The public reaction
“I did not give them willingly”
Amy Beechey, on being thanked by Queen Mary for sacrificing her five sons
Plenty of anger was directed at the Commission as it established the ground rules for a uniform style of commemoration. Many people resented what they perceived as state-controlled bereavement, losing the ability to make personal decisions about how and where their loved ones would be remembered.
There were several key issues that inflamed public opinion:
- The bodies of those who had died abroad would not be repatriated. This contrasted with American forces, who were usually returned to the USA.
- The rounded headstones were neutral, rather than overtly Christian. Some felt they should take the form of crosses, as with American and French war graves.
- Large numbers of bodies were scattered across former WW1 battlefields in isolated graves and makeshift burial grounds. They had to be exhumed and ‘concentrated’ into larger cemeteries, potentially causing further distress and confusion for relatives trying to locate a grave.
- Memorials to the missing were still contentious, as there was no standard design for them.
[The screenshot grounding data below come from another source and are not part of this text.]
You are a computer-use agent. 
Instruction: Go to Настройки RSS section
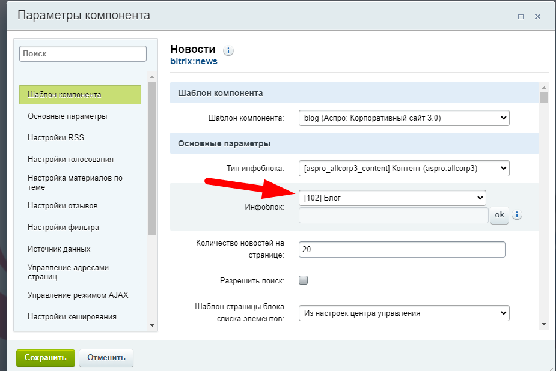(x=56, y=137)
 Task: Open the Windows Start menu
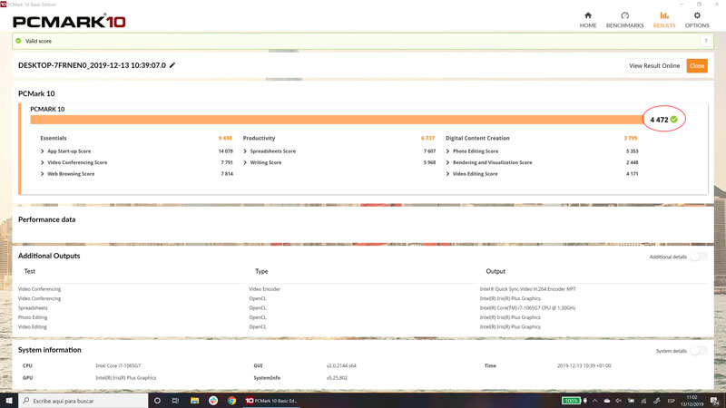click(x=8, y=400)
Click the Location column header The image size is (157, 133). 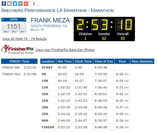(48, 61)
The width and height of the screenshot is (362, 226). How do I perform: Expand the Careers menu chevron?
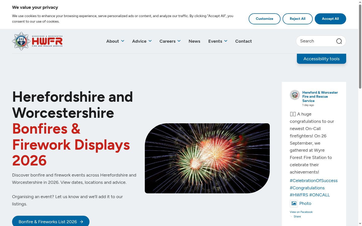click(x=179, y=41)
Anna Durie: A Mother’s Defiance
On 29 December 1917 Canadian Captain William Arthur Durie was killed near Lens and buried in Corkscrew Cemetery, France. His distraught mother Anna wrote to the Commission questioning whether the grave really contained her son’s body, and if so, she vowed to return him to Canada.
True to her word, in 1921 she attempted but failed to remove William’s coffin. Having declared her intention to shoot anyone who tried to move William’s grave, in March 1925 Anna was furious to learn he had been re-interred at the larger Loos British Cemetery.
“I was going like a criminal, by night, to exhume the body of one of the bravest officers that ever left Canada!”
Wracked with “grief and pain”, she accused the Commission of lying to her, arguing she had been assured Corkscrew Cemetery would not be closed and now her son’s body might be lost.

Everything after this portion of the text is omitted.